Originally Published: September 5, 2007

Should the Western Open still be on the schedule?
According to the record books, the first BMW Championship was played in 1899, despite the fact that the company wasn't founded until 1916.
That's because the BMW Championship now assumes all previous history of the Western Open, even though it's been given a major facelift. Rather than being played in Chicago every year, it will rotate between other Midwestern destinations every other year. And the tourney had moved from July Fourth weekend to the third event in the FedEx Cup schedule. Should the event still be dubbed the Western? For that matter, should long-ago winners of the prestigious event still be considered major champions? Our experts answer all in this week's edition of Fact or Fiction.The PGA Tour should have continued the Western Open rather than replacing it with the BMW Championship.

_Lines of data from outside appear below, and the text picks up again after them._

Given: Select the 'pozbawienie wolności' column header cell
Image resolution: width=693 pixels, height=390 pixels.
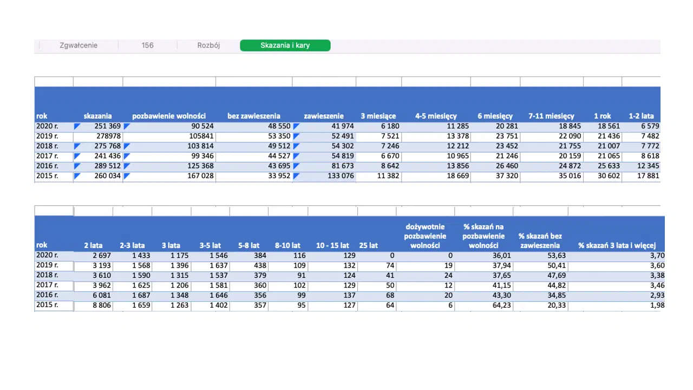Looking at the screenshot, I should [169, 116].
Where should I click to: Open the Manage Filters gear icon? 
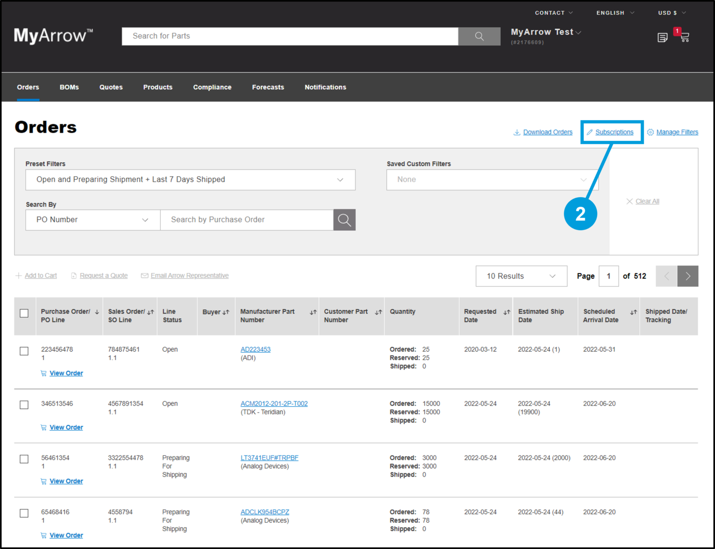(651, 132)
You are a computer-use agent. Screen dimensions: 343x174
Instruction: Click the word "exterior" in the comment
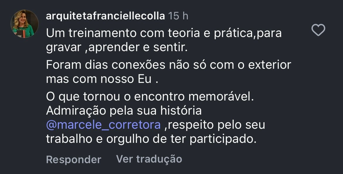269,65
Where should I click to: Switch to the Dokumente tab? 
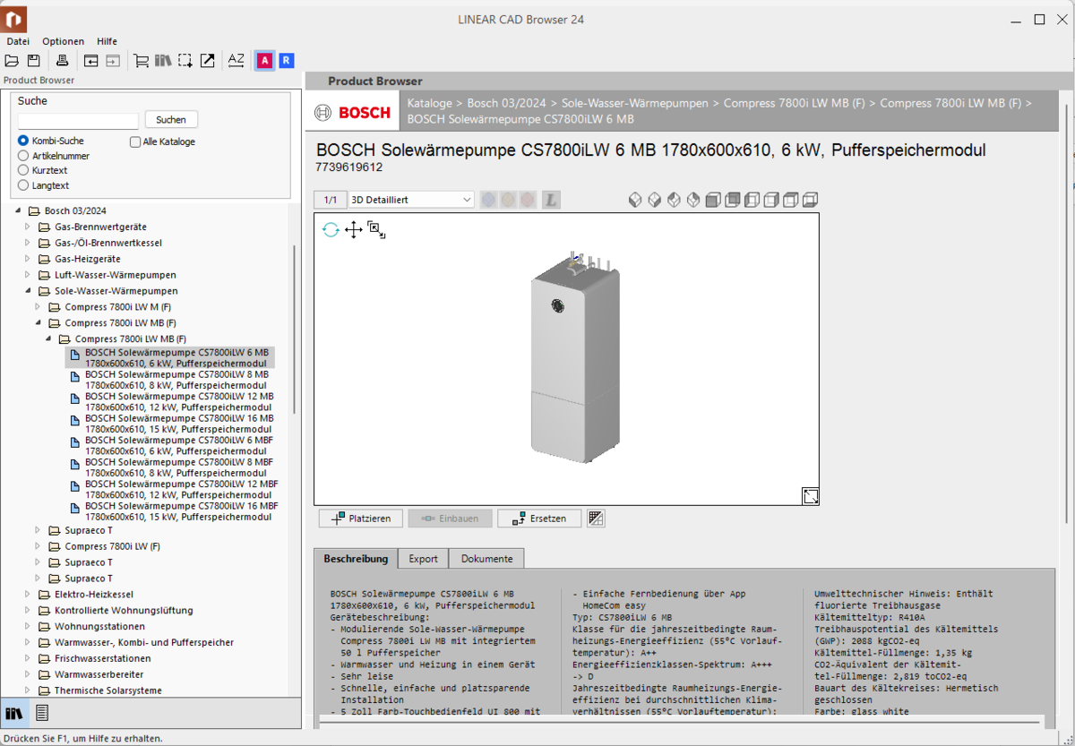[x=486, y=558]
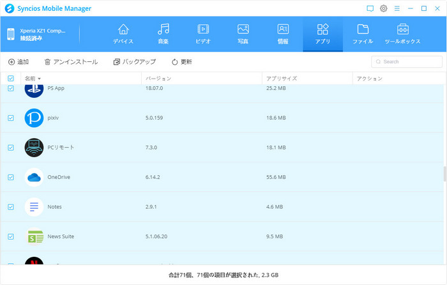Open the feedback message icon in title bar
The image size is (447, 285).
370,8
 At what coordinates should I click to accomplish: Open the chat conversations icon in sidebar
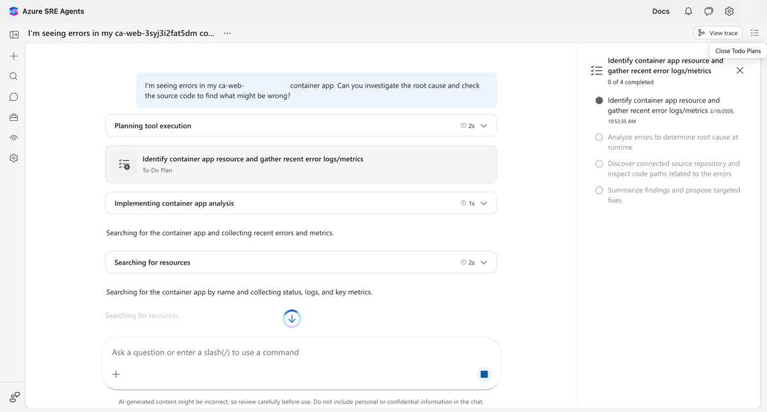coord(13,97)
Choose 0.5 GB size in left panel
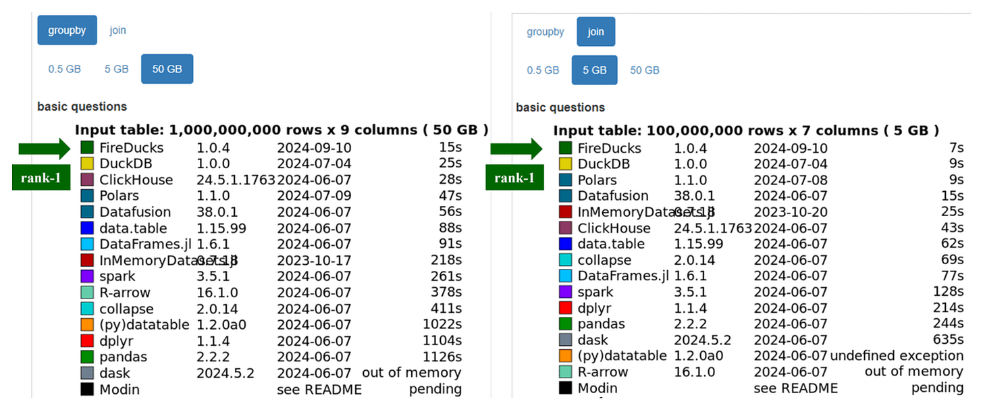 pos(64,69)
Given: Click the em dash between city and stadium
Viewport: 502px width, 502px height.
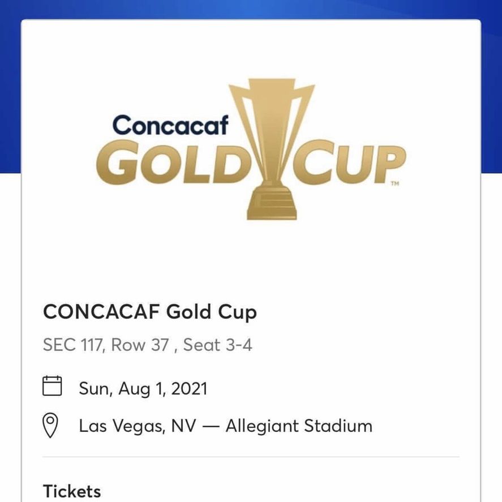Looking at the screenshot, I should point(211,427).
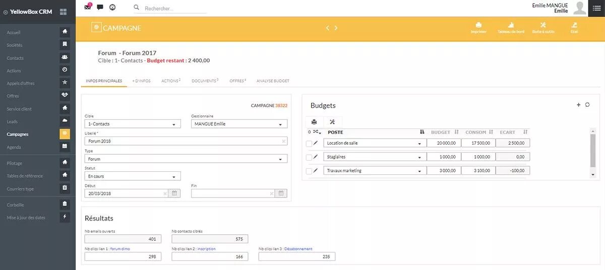
Task: Edit the Location de salle row pencil
Action: (x=316, y=143)
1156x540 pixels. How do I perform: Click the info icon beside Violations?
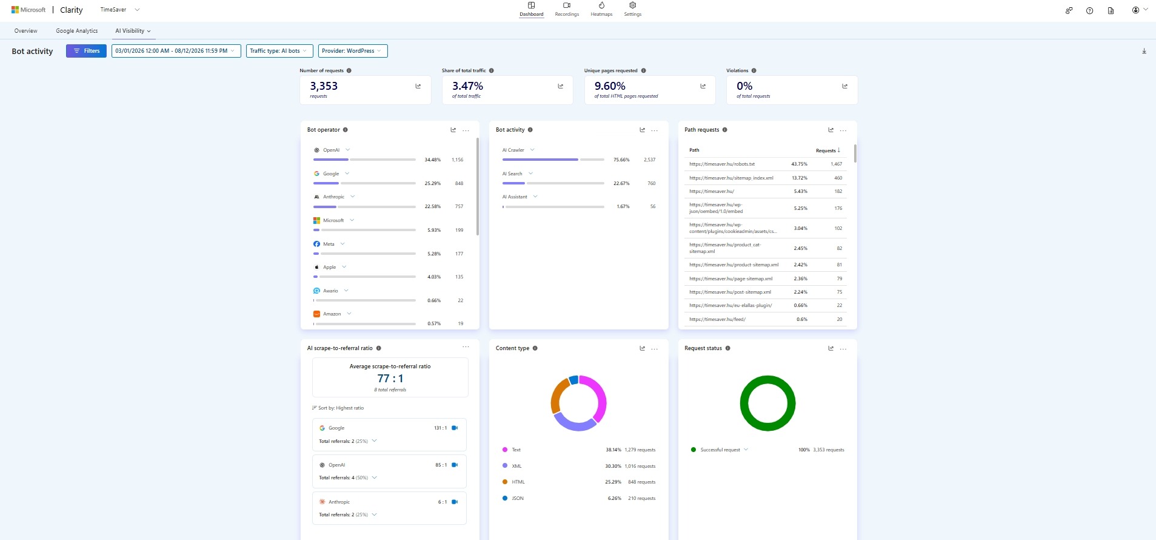pos(753,70)
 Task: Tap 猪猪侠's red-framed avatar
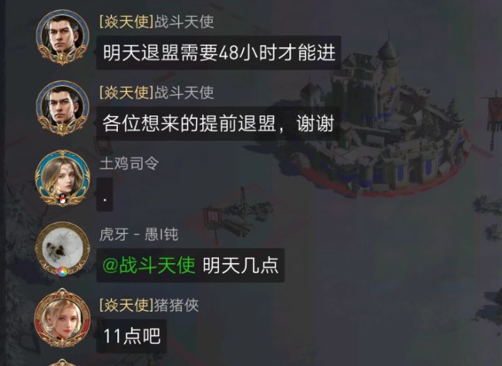coord(63,319)
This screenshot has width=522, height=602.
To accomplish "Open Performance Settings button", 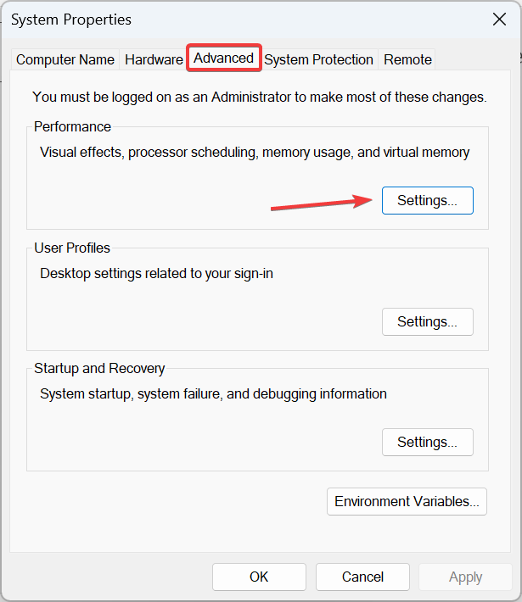I will (428, 200).
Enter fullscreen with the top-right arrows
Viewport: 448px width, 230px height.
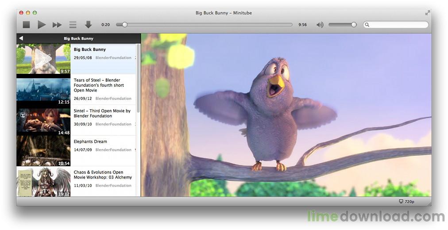coord(427,13)
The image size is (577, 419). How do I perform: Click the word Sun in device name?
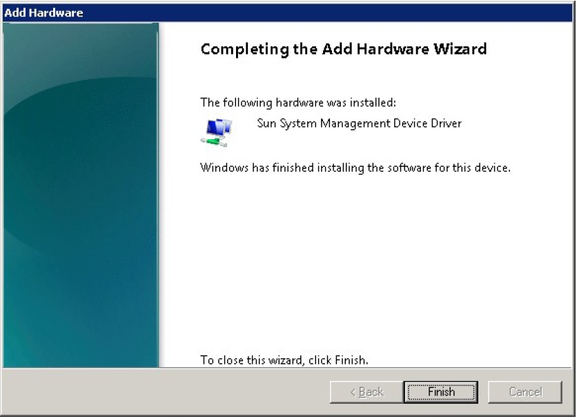pyautogui.click(x=266, y=123)
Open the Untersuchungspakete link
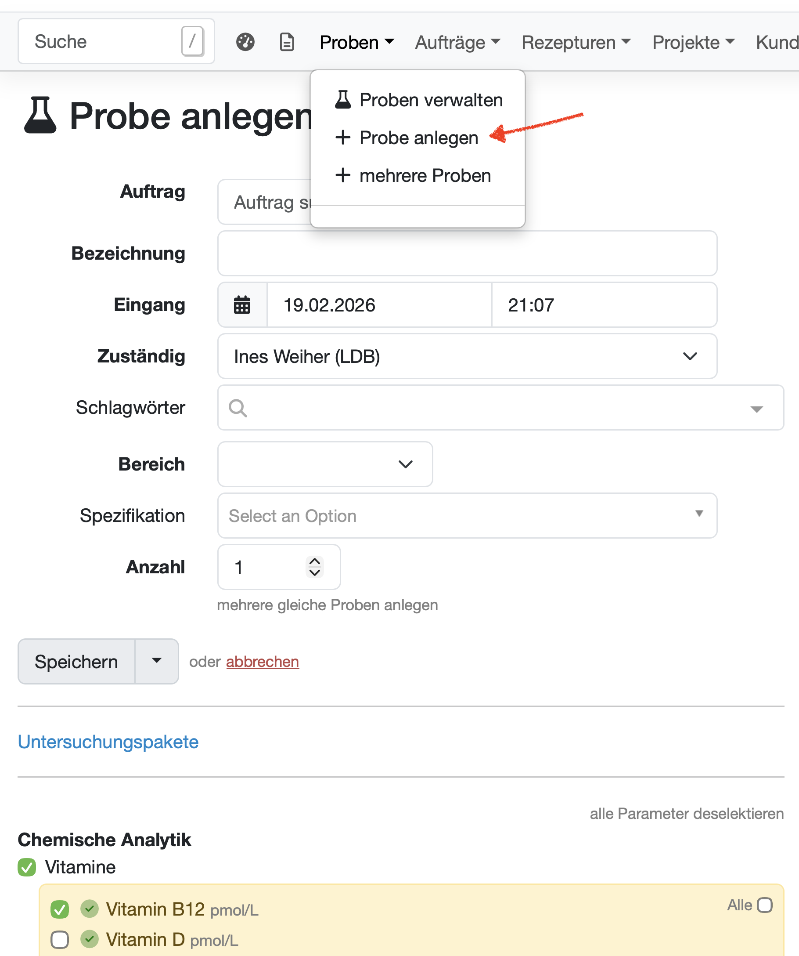The height and width of the screenshot is (956, 799). click(x=108, y=742)
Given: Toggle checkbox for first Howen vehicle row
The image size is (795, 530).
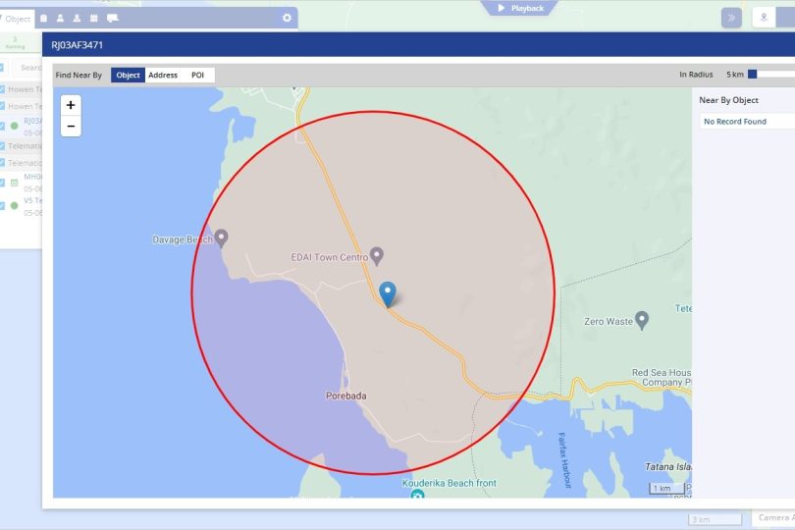Looking at the screenshot, I should click(x=2, y=88).
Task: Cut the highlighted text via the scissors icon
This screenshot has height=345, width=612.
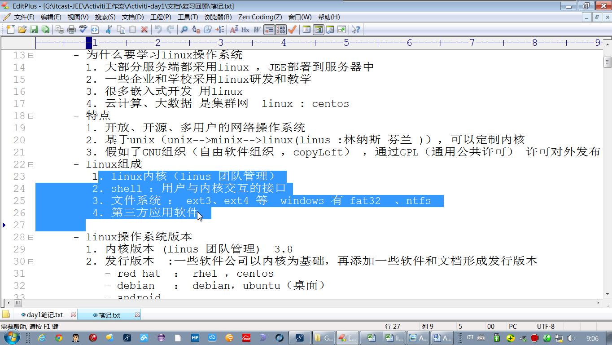Action: (109, 29)
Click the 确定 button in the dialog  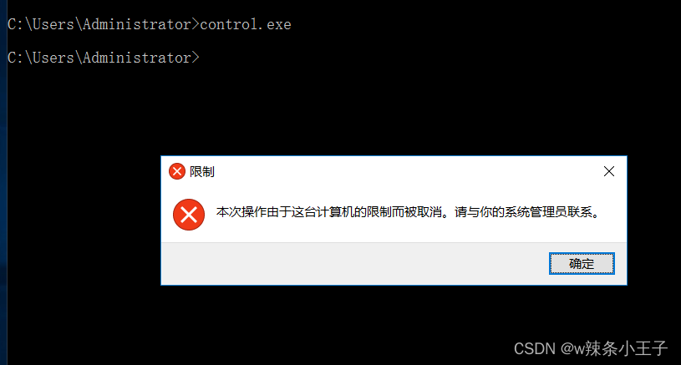[x=582, y=263]
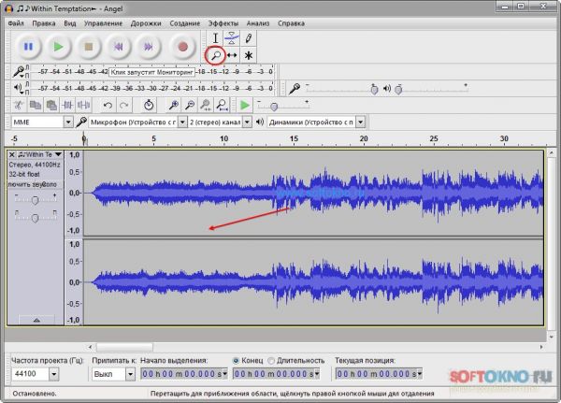Image resolution: width=561 pixels, height=403 pixels.
Task: Close the Within Temptation track
Action: [x=12, y=154]
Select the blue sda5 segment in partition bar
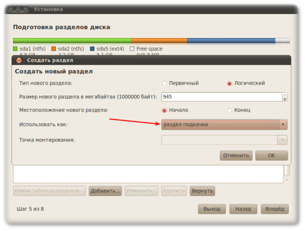 pyautogui.click(x=231, y=41)
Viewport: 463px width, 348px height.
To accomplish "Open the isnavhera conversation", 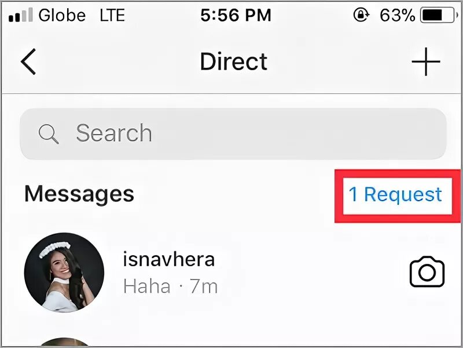I will [232, 273].
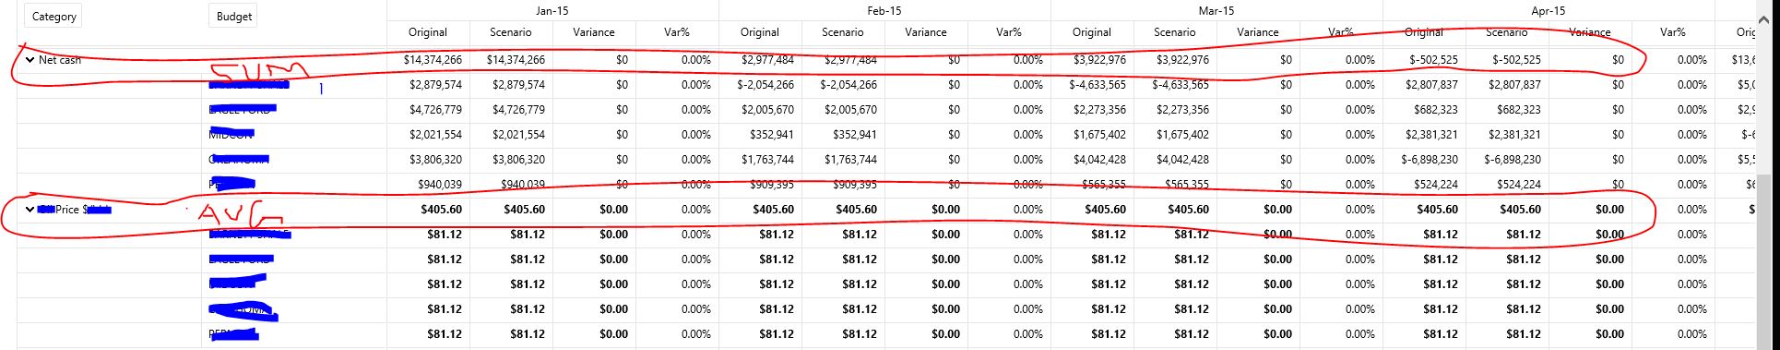Click the Feb-15 Variance column header

[x=926, y=32]
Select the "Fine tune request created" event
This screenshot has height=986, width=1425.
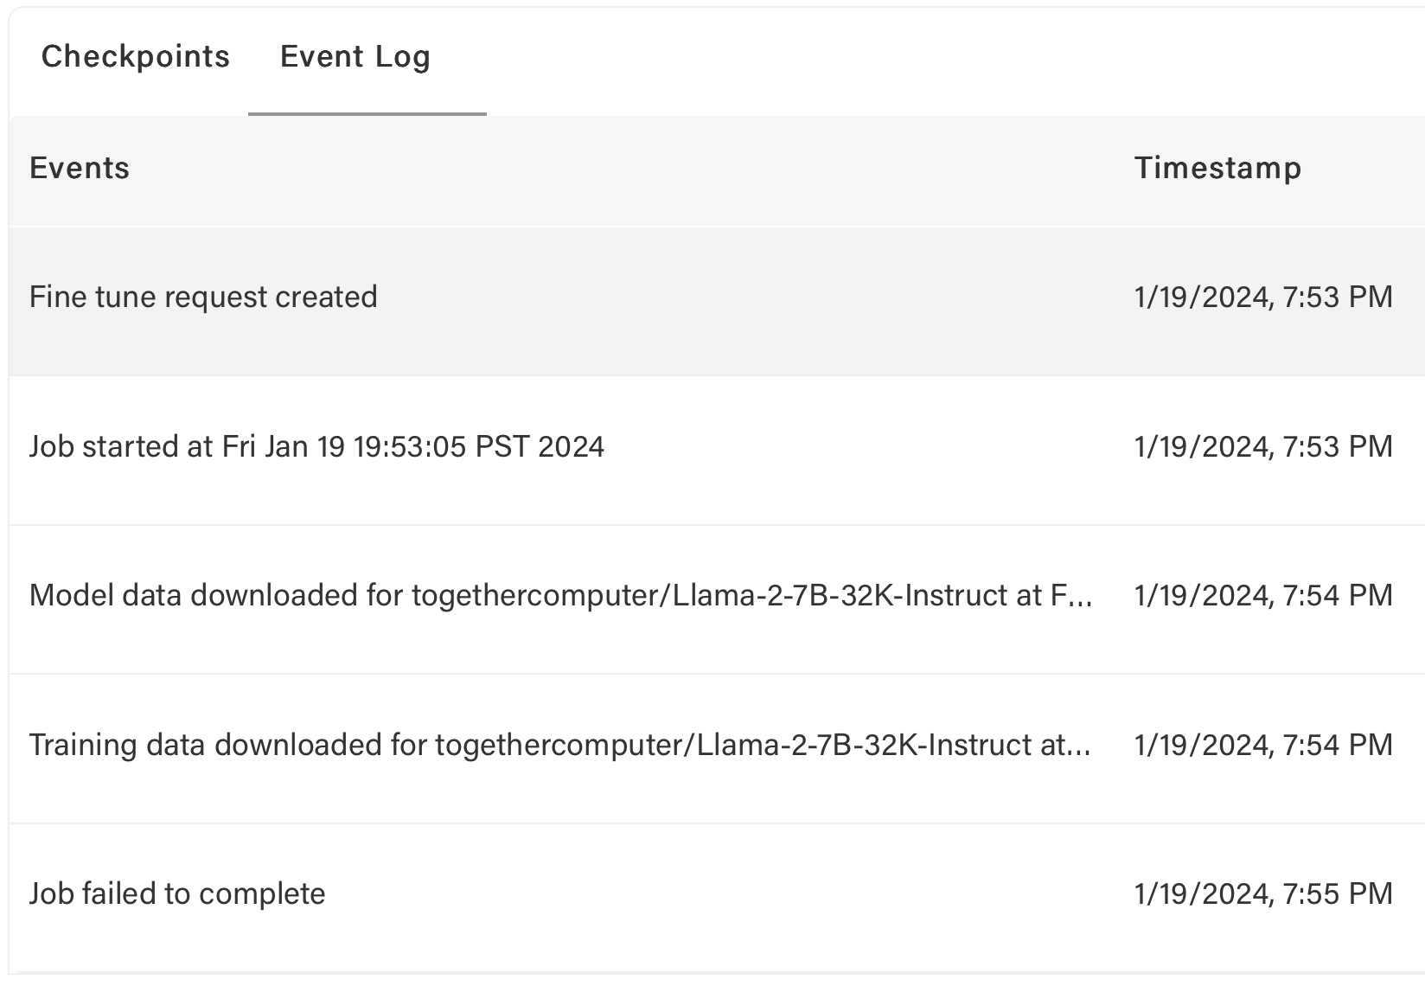tap(203, 298)
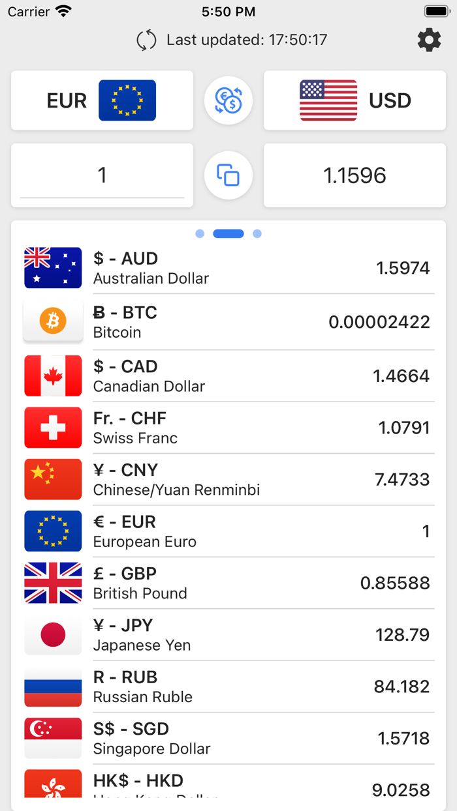The width and height of the screenshot is (457, 811).
Task: Open the settings gear
Action: pos(429,40)
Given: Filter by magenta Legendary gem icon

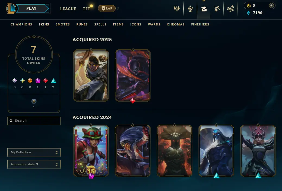Looking at the screenshot, I should coord(38,81).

Bob Harig, contributor, ESPN.com: FACT. Corporate sponsorship is the way of the world in sports, but the Tour should have figured out a way to somehow hold onto the tradition of an event that dates to 1899.
Jason Sobel, golf editor, ESPN.com: FICTION. As Eddie Vedder once screeched, "It's evolution, baby!" Just as Sam Snead didn't win the "Wyndham Championship" eight times, just as Ben Hogan wasn't five-time champ at the "Crowne Plaza Invitational," times change and -- surprise, surprise -- big sponsors force name changes at certain events. This may be unfortunate, but it's nothing new in the big business world of professional golf.
John Antonini, senior editor, Golf World: FACT. Why couldn't it have been called the BMW Western Open? Tradition and golf go hand-in-hand and when you lose the Western Open the history of one of the game's most venerable tournaments gets lost with it.
Players who won the Western many years ago should still be credited with a major championship victory.
Harig: FICTION. The four majors we have now carry too much weight and are embedded in the minds of players and fans. It would require a complete rewriting of the record book. Where would you draw the line as to when the tournament was considered a major and when it wasn't?
Sobel: FICTION. Lines have to be drawn and, quite simply, the old Western Open titles don't carry the cache of any of the four modern majors. Besides, are we supposed to rewrite the history books now? That would be like retroactively declaring the winner of the 1965 National Football League championship game (the Green Bay Packers, for the record) a Super Bowl champion.
Antonini: FICTION. Calling early Western Open winners major champions would open up other tournaments for the same subjective rationale. When would you start counting the Masters? Or the PGA? What about the North and South Amateur or Open?